The Role of Fiscal Policy in the Economy

Click on the links below and Read the articles. You can also use pdf. files with the articles posted in Content - Week 6 - Articles for Discussion week 6 area.

  • Fiscal Policy: Economic Effects

https://fas.org/sgp/crs/misc/R45723.pdf

  • Fiscal Policy: Taking and Giving Away by Mark Horton and Asmaa El-Ganainy

https://www.imf.org/external/pubs/ft/fandd/basics/fiscpol.htm

In your initial response to the topic you have to answer all questions:

  1. Discuss the effect of fiscal policy on interest rates and investment. Explain crowding out effect.
  2. Discuss the effect of fiscal policy on inflation.
  3. Discuss the effect of persistent fiscal stimulus on the economy in the long run.
  4. Describe the mechanism how changes in fiscal policy affect output and prices in the economy.
  5. Reflection - the students also should include a paragraph in the initial response in their own words, using macroeconomic terminology, reflecting on specifically what they learned from the assignment and how they think they could apply what they learned in the workplace or in everyday life.

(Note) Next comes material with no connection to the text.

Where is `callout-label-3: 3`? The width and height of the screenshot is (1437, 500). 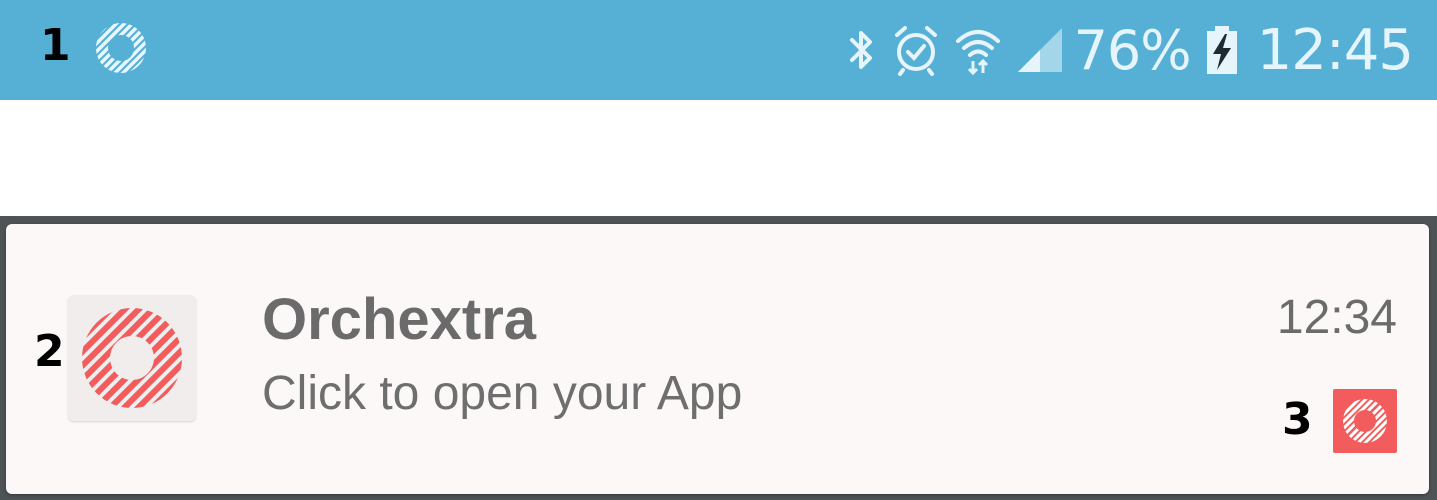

  1. Fiscal policy is the process of changing government spending and revenue behavior in an effort to influence economic outcomes (Weinstock, 2021). The government can utilize either expansionary or contractionary fiscal policy, dependent on whether they need to spur or slow economic activity. If the government borrows a larger portion of the global pool of savings, then it can increase the demand for these funds. As the demand increases, without any increase in supply, the interest rates on these funds will increase. From this, it is more expensive for businesses to borrow money and invest in their firms, and individuals decrease interest-sensitive spending (Weinstock, 2021). These higher interest rates diminish private sector spending and can cause something called crowding out. The degree of crowding out depends on where the economy is in the business cycle (Weinstock, 2021).
  2. Fiscal policy can cause inflation to increase or decrease. If fiscal stimulus is applied too aggressively or when the economy is already operating near full capacity, fiscal stimulus can result in too high of demand for goods and services that the economy is unable to supply (Weinstock, 2021). This can lead to an increase of inflation, because as demand increases, then prices increase too. On the other hand, when financial stimulus is withdrawn, demand for goods and services decreases, which slows inflation (Weinstock, 2021).
  3. Fiscal stimulus can impact the economy in undesirable ways, from interest rates and investment to the inflation rate, as discussed above. Large budget deficits can result in a rising debt-to-GDP ratio and lead to an unstable level of debt (Weinstock, 2021). Persistent fiscal stimulus can limit long term economic growth by crowding out private investment, especially if done during economic expansions (Weinstock, 2021).
  4. Fiscal multipliers measure the ratio of a change in economic output to the change in government spending or revenue that causes the change in output (Weinstock, 2021). For example, a multiplier greater than 1 indicates that for each dollar the government spends, the economy grows by more than one dollar. For a multiplier less than 1, every dollar the government spends, the economy grows by less than one dollar. Multipliers are larger if there is less leakage, monetary conditions are accommodative, and the country's fiscal position after the stimulus is viewed as sustainable (Fiscal Policy: Taking and Giving Away, n.d.).
  5. Reflection-Throughout this reading, I learned more about how the government steps in to adjust the economy. It is important for the government to be aware of the current economic situation and either increase or decrease the fiscal and monetary policies in order to increase or decrease inflation in the country. Throughout this post, I focused mainly on increasing fiscal policy and fiscal stimulus. If used appropriately, increasing fiscal stimulus can positively impact the economy and essentially course correct for growth.